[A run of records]
-- START --
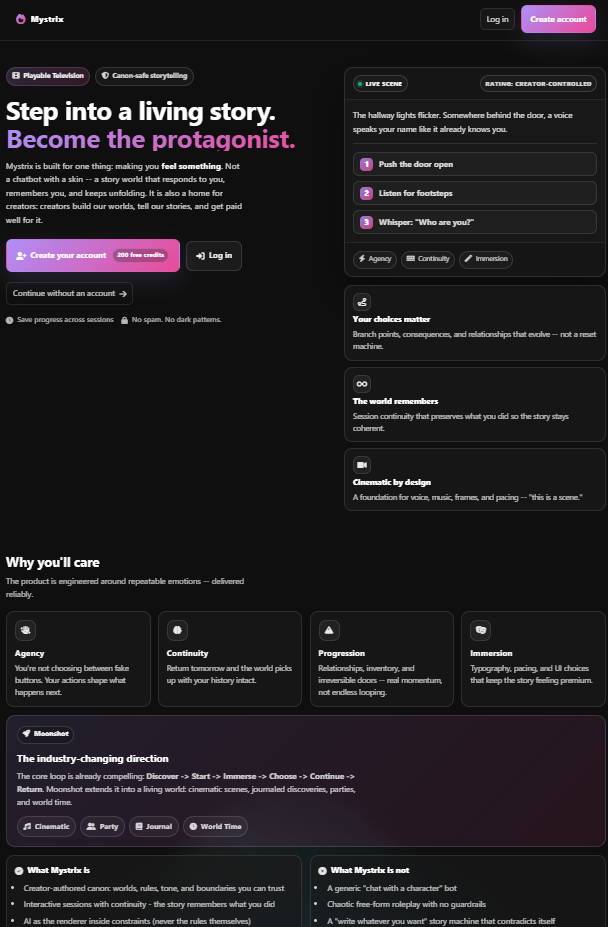Click the infinity icon on The world remembers card
The width and height of the screenshot is (608, 927).
click(x=361, y=382)
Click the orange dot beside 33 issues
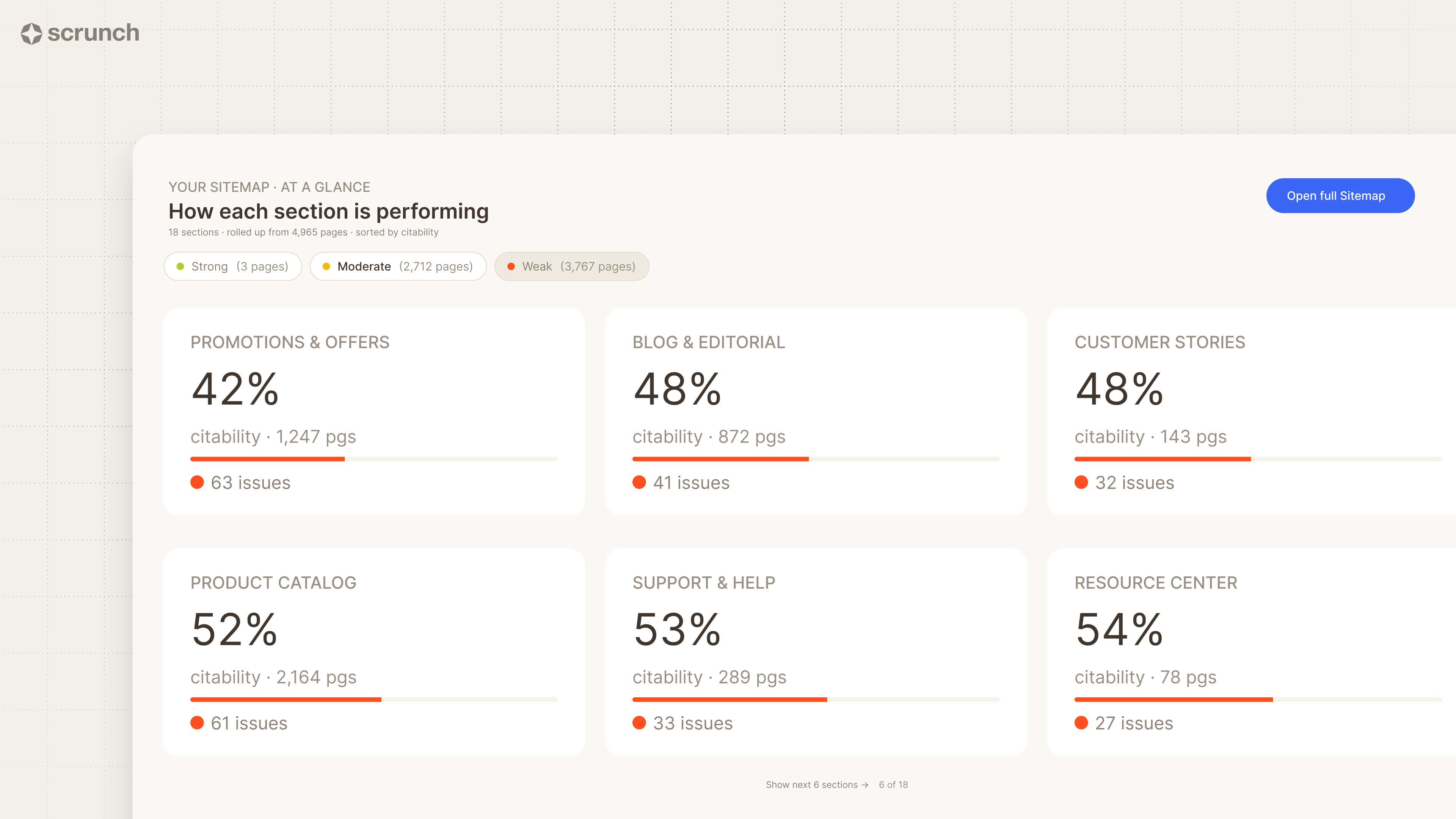This screenshot has width=1456, height=819. coord(639,722)
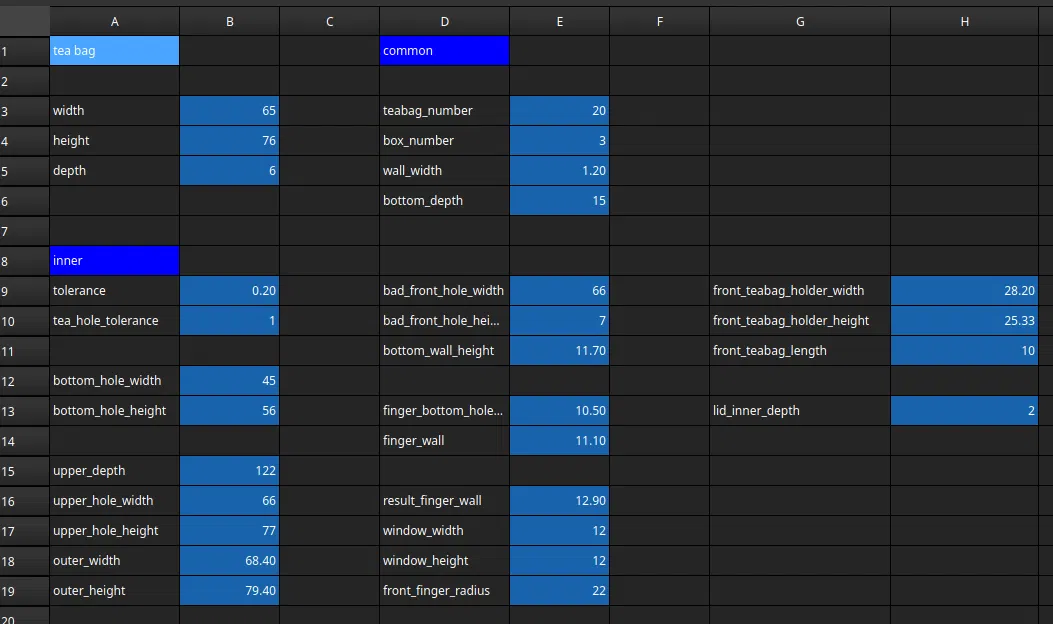Select lid_inner_depth value cell

(x=964, y=411)
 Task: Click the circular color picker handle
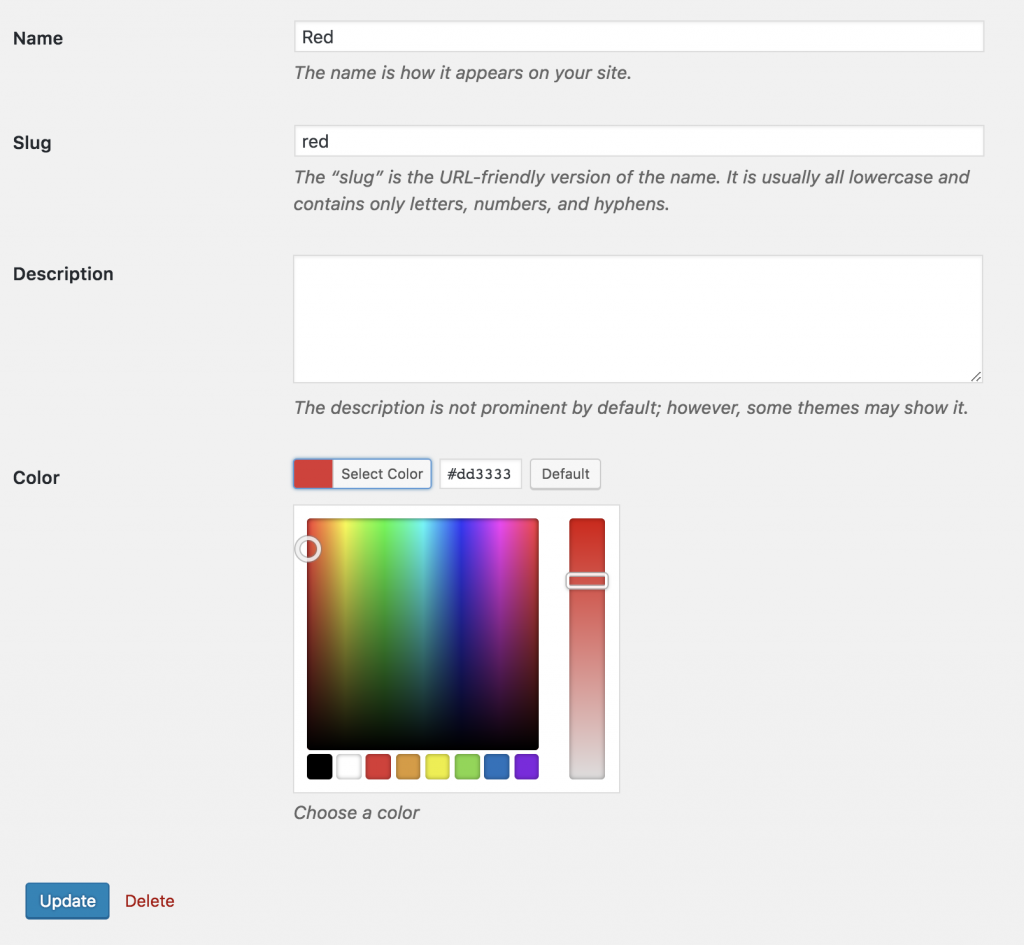coord(308,548)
-- END --
What to work on: Copy out every line of the material above word for word, leaving out the pictures.

Exercise result:
Click the infinity icon on The world remembers card
The width and height of the screenshot is (608, 927).
click(x=361, y=382)
Click the orange dot beside 33 issues
This screenshot has width=1456, height=819. coord(639,722)
Select lid_inner_depth value cell

(x=964, y=411)
 Task: Click the circular color picker handle
coord(308,548)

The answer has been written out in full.